Information shown:
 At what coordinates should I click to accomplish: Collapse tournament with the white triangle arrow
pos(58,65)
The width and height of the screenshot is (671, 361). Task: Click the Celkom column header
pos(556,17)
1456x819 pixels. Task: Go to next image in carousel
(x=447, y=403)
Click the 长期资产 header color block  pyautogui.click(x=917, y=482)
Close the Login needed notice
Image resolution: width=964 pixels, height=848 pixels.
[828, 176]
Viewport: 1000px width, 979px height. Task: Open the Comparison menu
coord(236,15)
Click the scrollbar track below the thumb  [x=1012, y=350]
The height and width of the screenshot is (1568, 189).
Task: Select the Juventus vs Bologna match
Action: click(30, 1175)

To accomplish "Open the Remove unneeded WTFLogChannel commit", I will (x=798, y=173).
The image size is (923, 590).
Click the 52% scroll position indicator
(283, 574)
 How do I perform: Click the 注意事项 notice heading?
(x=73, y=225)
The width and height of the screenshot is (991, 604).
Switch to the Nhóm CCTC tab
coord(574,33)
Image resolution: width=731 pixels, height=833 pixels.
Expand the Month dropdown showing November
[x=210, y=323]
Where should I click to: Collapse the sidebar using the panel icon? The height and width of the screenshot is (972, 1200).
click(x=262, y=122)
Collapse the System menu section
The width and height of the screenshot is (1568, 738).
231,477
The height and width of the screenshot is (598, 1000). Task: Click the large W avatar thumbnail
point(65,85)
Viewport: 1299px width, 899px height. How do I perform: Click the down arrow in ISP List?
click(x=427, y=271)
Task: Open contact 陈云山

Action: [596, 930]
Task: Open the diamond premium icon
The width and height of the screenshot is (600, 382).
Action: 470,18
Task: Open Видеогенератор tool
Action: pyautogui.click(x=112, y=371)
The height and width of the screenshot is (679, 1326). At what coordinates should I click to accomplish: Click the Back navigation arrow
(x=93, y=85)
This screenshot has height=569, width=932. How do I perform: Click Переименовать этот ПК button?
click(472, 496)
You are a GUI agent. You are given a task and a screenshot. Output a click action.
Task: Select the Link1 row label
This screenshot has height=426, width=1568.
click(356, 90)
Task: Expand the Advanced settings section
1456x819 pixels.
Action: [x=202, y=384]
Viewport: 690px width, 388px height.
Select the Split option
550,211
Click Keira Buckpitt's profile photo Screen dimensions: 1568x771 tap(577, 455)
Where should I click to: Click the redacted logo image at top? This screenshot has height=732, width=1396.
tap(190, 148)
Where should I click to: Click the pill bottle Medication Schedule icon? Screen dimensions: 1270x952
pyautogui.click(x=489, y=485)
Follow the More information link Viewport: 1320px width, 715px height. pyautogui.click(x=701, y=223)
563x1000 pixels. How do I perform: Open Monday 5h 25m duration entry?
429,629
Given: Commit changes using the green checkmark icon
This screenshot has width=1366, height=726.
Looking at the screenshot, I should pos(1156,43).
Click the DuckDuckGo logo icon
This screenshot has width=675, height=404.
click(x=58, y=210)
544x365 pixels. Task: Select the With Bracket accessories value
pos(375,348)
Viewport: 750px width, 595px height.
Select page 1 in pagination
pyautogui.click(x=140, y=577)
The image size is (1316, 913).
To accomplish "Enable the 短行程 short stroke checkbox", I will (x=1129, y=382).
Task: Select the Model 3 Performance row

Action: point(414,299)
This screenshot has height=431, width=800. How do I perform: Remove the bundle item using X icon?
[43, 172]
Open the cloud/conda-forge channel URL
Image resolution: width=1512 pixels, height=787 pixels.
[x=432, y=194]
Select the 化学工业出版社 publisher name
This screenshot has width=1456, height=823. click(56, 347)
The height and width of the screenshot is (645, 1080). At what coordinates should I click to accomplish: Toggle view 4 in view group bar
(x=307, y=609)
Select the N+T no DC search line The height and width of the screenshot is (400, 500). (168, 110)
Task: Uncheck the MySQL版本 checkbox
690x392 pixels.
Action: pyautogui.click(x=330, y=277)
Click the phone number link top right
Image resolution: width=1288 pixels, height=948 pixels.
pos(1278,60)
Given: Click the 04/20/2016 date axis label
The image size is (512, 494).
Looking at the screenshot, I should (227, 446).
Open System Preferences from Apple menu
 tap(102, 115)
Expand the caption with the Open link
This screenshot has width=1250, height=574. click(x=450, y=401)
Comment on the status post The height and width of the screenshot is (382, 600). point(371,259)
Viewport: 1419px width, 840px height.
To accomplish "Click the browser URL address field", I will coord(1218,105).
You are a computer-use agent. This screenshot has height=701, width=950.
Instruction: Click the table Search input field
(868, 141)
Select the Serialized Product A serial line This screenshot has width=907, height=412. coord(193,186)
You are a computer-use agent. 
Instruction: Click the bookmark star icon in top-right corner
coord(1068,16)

Stated problem: Recast all of the data above as a Markdown table with the columns Row and Entry, giving each line its own numbered row and leaving out blank lines.

Written solution:
| Row | Entry |
|---|---|
| 1 |  At what coordinates should I click to accomplish: Collapse tournament with the white triangle arrow |
| 2 | pos(58,65) |
| 3 | The width and height of the screenshot is (671, 361). Task: Click the Celkom column header |
| 4 | pos(556,17) |
| 5 | 1456x819 pixels. Task: Go to next image in carousel |
| 6 | (x=447, y=403) |
| 7 | Click the 长期资产 header color block  pyautogui.click(x=917, y=482) |
| 8 | Close the Login needed notice |
| 9 | Image resolution: width=964 pixels, height=848 pixels. |
| 10 | [828, 176] |
| 11 | Viewport: 1000px width, 979px height. Task: Open the Comparison menu |
| 12 | coord(236,15) |
| 13 | Click the scrollbar track below the thumb  [x=1012, y=350] |
| 14 | The height and width of the screenshot is (1568, 189). |
| 15 | Task: Select the Juventus vs Bologna match |
| 16 | Action: click(30, 1175) |
| 17 | To accomplish "Open the Remove unneeded WTFLogChannel commit", I will (x=798, y=173). |
| 18 | The image size is (923, 590). |
| 19 | Click the 52% scroll position indicator |
| 20 | (283, 574) |
| 21 |  How do I perform: Click the 注意事项 notice heading? |
| 22 | (x=73, y=225) |
| 23 | The width and height of the screenshot is (991, 604). |
| 24 | Switch to the Nhóm CCTC tab |
| 25 | coord(574,33) |
| 26 | Image resolution: width=731 pixels, height=833 pixels. |
| 27 | Expand the Month dropdown showing November |
| 28 | [x=210, y=323] |
| 29 | Where should I click to: Collapse the sidebar using the panel icon? The height and width of the screenshot is (972, 1200). |
| 30 | click(x=262, y=122) |
| 31 | Collapse the System menu section |
| 32 | The width and height of the screenshot is (1568, 738). |
| 33 | 231,477 |
| 34 | The height and width of the screenshot is (598, 1000). Task: Click the large W avatar thumbnail |
| 35 | point(65,85) |
| 36 | Viewport: 1299px width, 899px height. How do I perform: Click the down arrow in ISP List? |
| 37 | click(x=427, y=271) |
| 38 | Task: Open contact 陈云山 |
| 39 | Action: [596, 930] |
| 40 | Task: Open the diamond premium icon |
| 41 | The width and height of the screenshot is (600, 382). |
| 42 | Action: 470,18 |
| 43 | Task: Open Видеогенератор tool |
| 44 | Action: pyautogui.click(x=112, y=371) |
| 45 | The height and width of the screenshot is (679, 1326). At what coordinates should I click to accomplish: Click the Back navigation arrow |
| 46 | (x=93, y=85) |
| 47 | This screenshot has height=569, width=932. How do I perform: Click Переименовать этот ПК button? |
| 48 | click(472, 496) |
| 49 | You are a GUI agent. You are given a task and a screenshot. Output a click action. |
| 50 | Task: Select the Link1 row label |
| 51 | This screenshot has height=426, width=1568. |
| 52 | click(356, 90) |
| 53 | Task: Expand the Advanced settings section |
| 54 | 1456x819 pixels. |
| 55 | Action: [x=202, y=384] |
| 56 | Viewport: 690px width, 388px height. |
| 57 | Select the Split option |
| 58 | 550,211 |
| 59 | Click Keira Buckpitt's profile photo Screen dimensions: 1568x771 tap(577, 455) |
| 60 | Where should I click to: Click the redacted logo image at top? This screenshot has height=732, width=1396. |
| 61 | tap(190, 148) |
| 62 | Where should I click to: Click the pill bottle Medication Schedule icon? Screen dimensions: 1270x952 |
| 63 | pyautogui.click(x=489, y=485) |
| 64 | Follow the More information link Viewport: 1320px width, 715px height. pyautogui.click(x=701, y=223) |
| 65 | 563x1000 pixels. How do I perform: Open Monday 5h 25m duration entry? |
| 66 | 429,629 |
| 67 | Given: Commit changes using the green checkmark icon |
| 68 | This screenshot has width=1366, height=726. |
| 69 | Looking at the screenshot, I should pos(1156,43). |
| 70 | Click the DuckDuckGo logo icon |
| 71 | This screenshot has width=675, height=404. |
| 72 | click(x=58, y=210) |
| 73 | 544x365 pixels. Task: Select the With Bracket accessories value |
| 74 | pos(375,348) |
| 75 | Viewport: 750px width, 595px height. |
| 76 | Select page 1 in pagination |
| 77 | pyautogui.click(x=140, y=577) |
| 78 | The image size is (1316, 913). |
| 79 | To accomplish "Enable the 短行程 short stroke checkbox", I will (x=1129, y=382). |
| 80 | Task: Select the Model 3 Performance row |
| 81 | Action: point(414,299) |
| 82 | This screenshot has height=431, width=800. How do I perform: Remove the bundle item using X icon? |
| 83 | [43, 172] |
| 84 | Open the cloud/conda-forge channel URL |
| 85 | Image resolution: width=1512 pixels, height=787 pixels. |
| 86 | [x=432, y=194] |
| 87 | Select the 化学工业出版社 publisher name |
| 88 | This screenshot has width=1456, height=823. click(56, 347) |
| 89 | The height and width of the screenshot is (645, 1080). At what coordinates should I click to accomplish: Toggle view 4 in view group bar |
| 90 | (x=307, y=609) |
| 91 | Select the N+T no DC search line The height and width of the screenshot is (400, 500). (168, 110) |
| 92 | Task: Uncheck the MySQL版本 checkbox |
| 93 | 690x392 pixels. |
| 94 | Action: pyautogui.click(x=330, y=277) |
| 95 | Click the phone number link top right |
| 96 | Image resolution: width=1288 pixels, height=948 pixels. |
| 97 | pos(1278,60) |
| 98 | Given: Click the 04/20/2016 date axis label |
| 99 | The image size is (512, 494). |
| 100 | Looking at the screenshot, I should (227, 446). |
| 101 | Open System Preferences from Apple menu |
| 102 |  tap(102, 115) |
| 103 | Expand the caption with the Open link |
| 104 | This screenshot has width=1250, height=574. click(x=450, y=401) |
| 105 | Comment on the status post The height and width of the screenshot is (382, 600). point(371,259) |
| 106 | Viewport: 1419px width, 840px height. |
| 107 | To accomplish "Click the browser URL address field", I will coord(1218,105). |
| 108 | You are a computer-use agent. This screenshot has height=701, width=950. |
| 109 | Instruction: Click the table Search input field |
| 110 | (868, 141) |
| 111 | Select the Serialized Product A serial line This screenshot has width=907, height=412. coord(193,186) |
| 112 | You are a computer-use agent.  |
| 113 | Instruction: Click the bookmark star icon in top-right corner |
| 114 | coord(1068,16) |